[Stored data]

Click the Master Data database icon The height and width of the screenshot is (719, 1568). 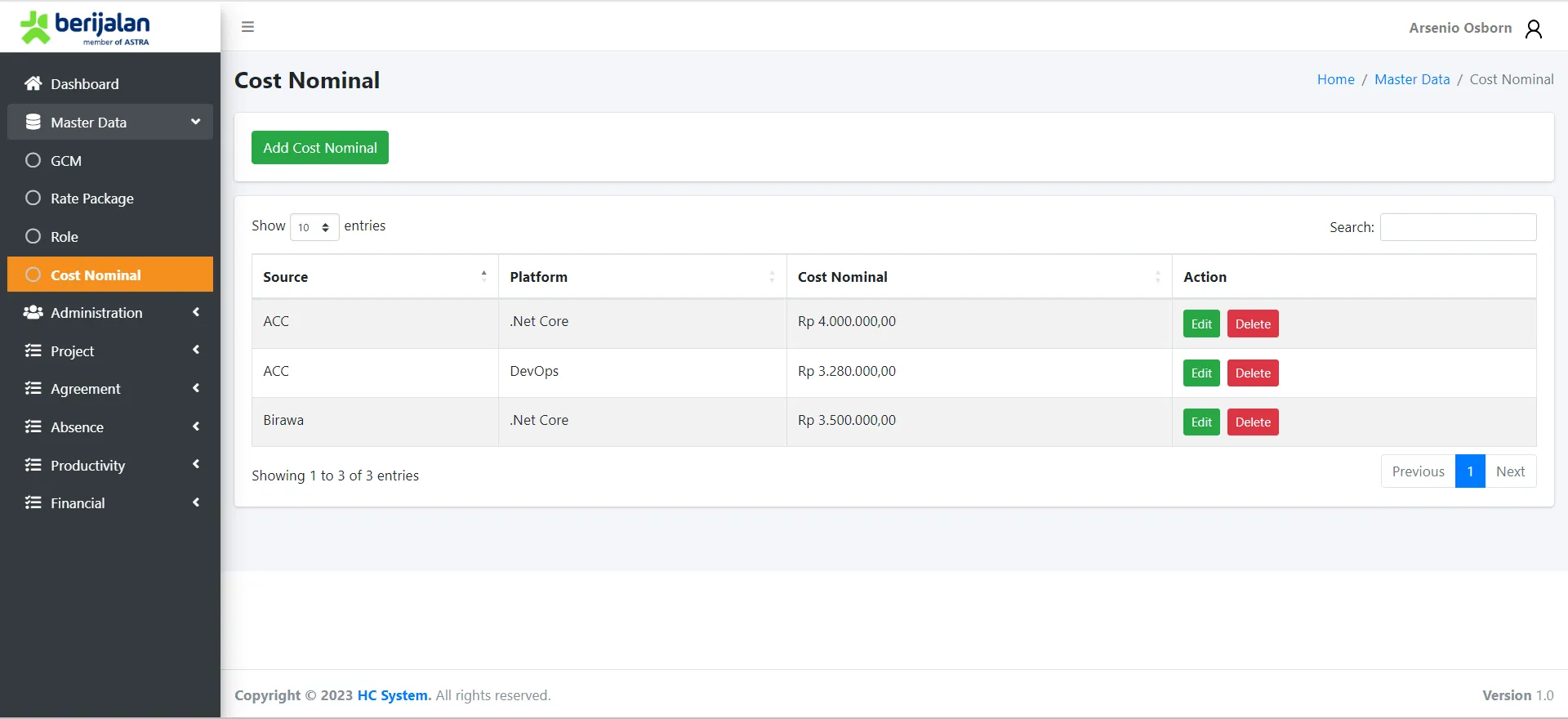tap(33, 122)
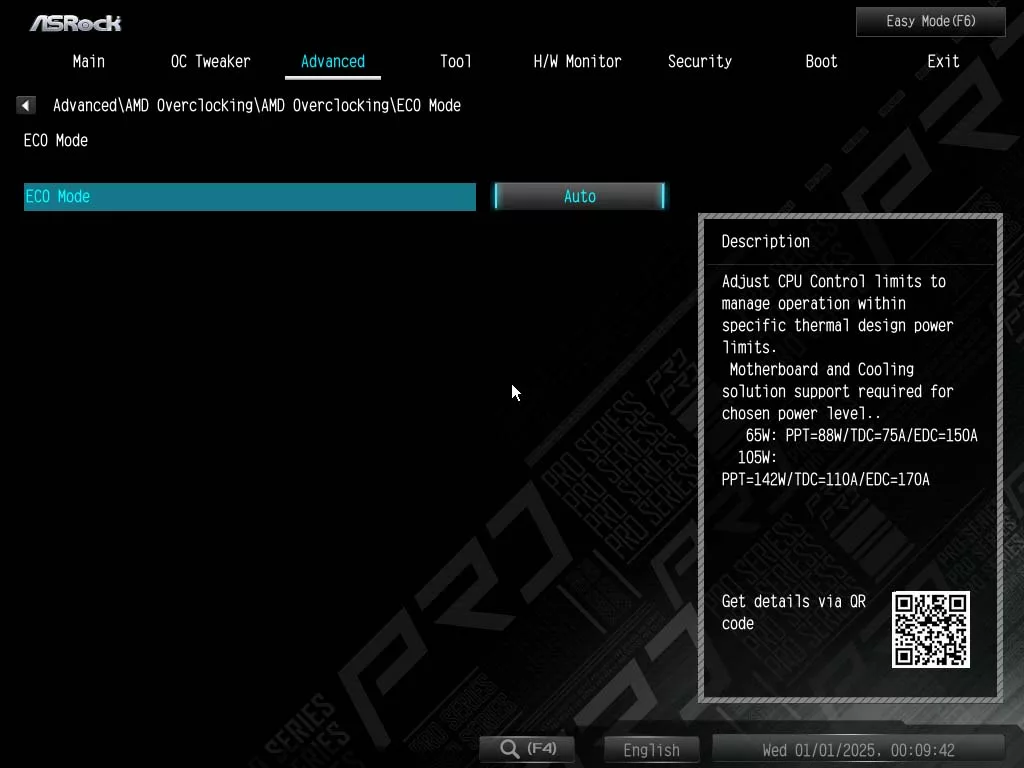Viewport: 1024px width, 768px height.
Task: Open the Main tab
Action: [x=89, y=61]
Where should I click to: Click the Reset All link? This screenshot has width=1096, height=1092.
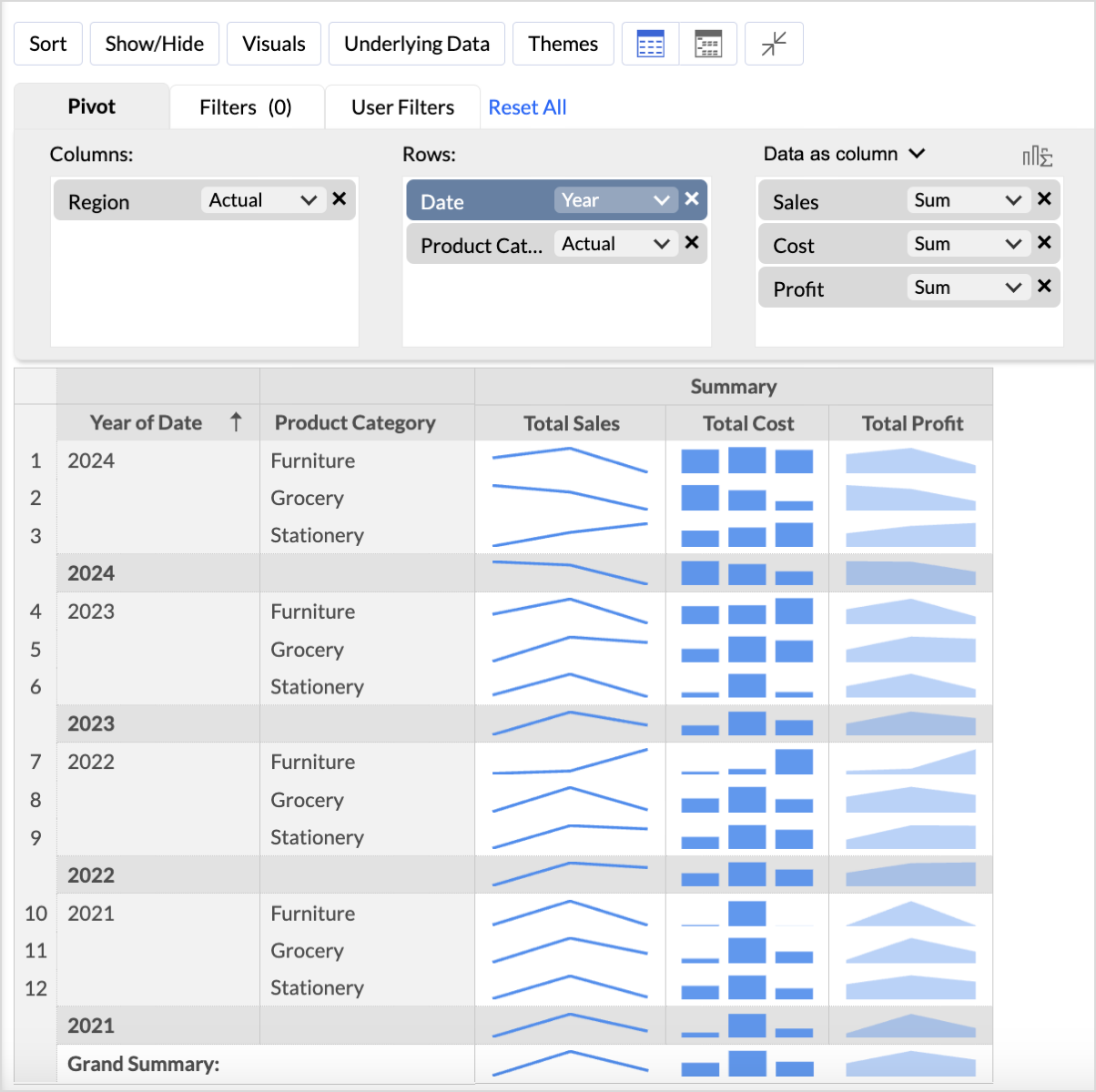[527, 107]
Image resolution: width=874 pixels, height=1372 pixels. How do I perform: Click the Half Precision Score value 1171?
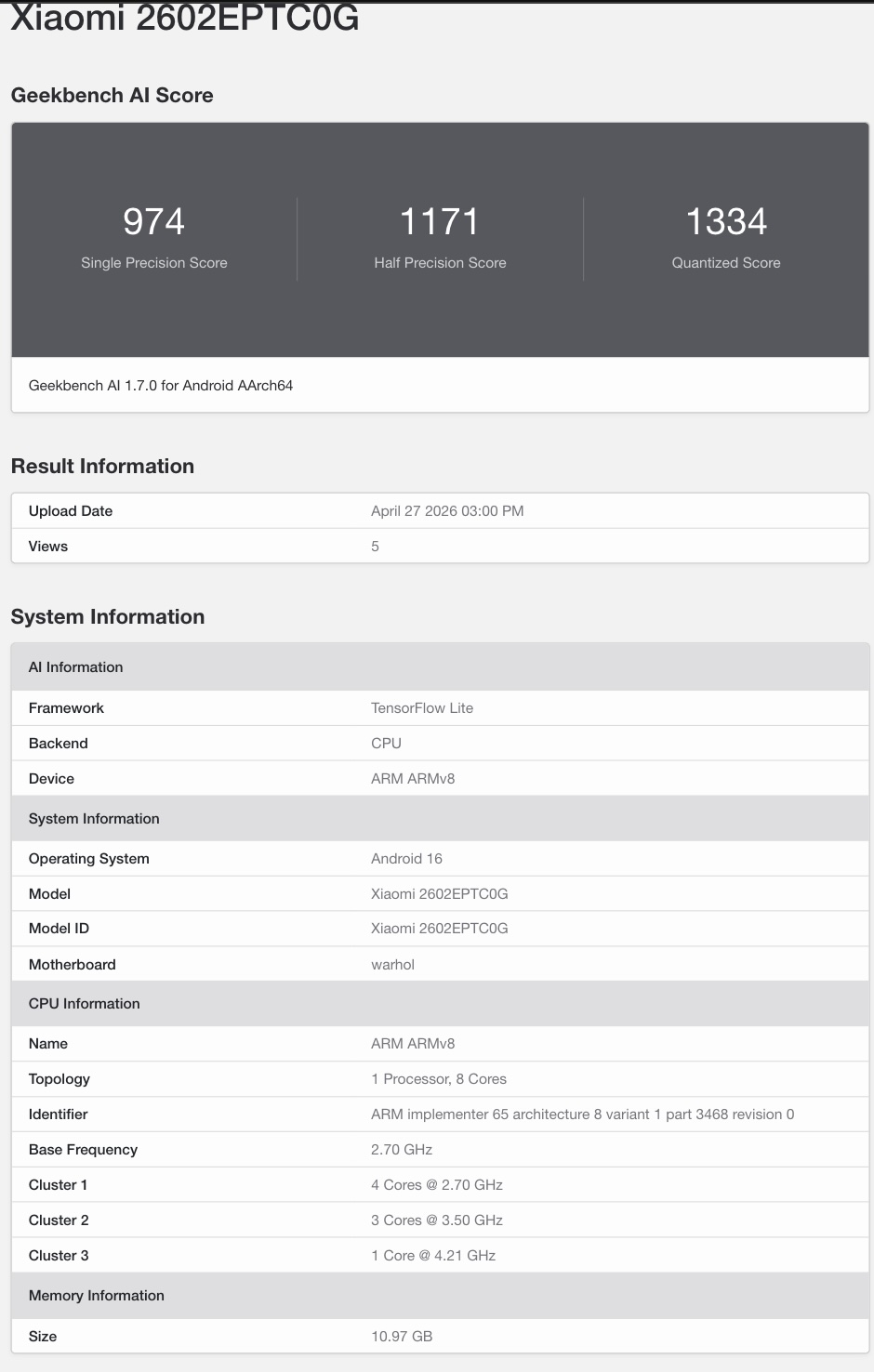440,222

● Your assignment: Nothing but the lines from the one containing "Image resolution: width=874" through the last line of the data should appear in the answer, copied exactly, with pictures excluded.

● Response area:
Image resolution: width=874 pixels, height=1372 pixels. How do I perform: Click the Half Precision Score value 1171?
440,222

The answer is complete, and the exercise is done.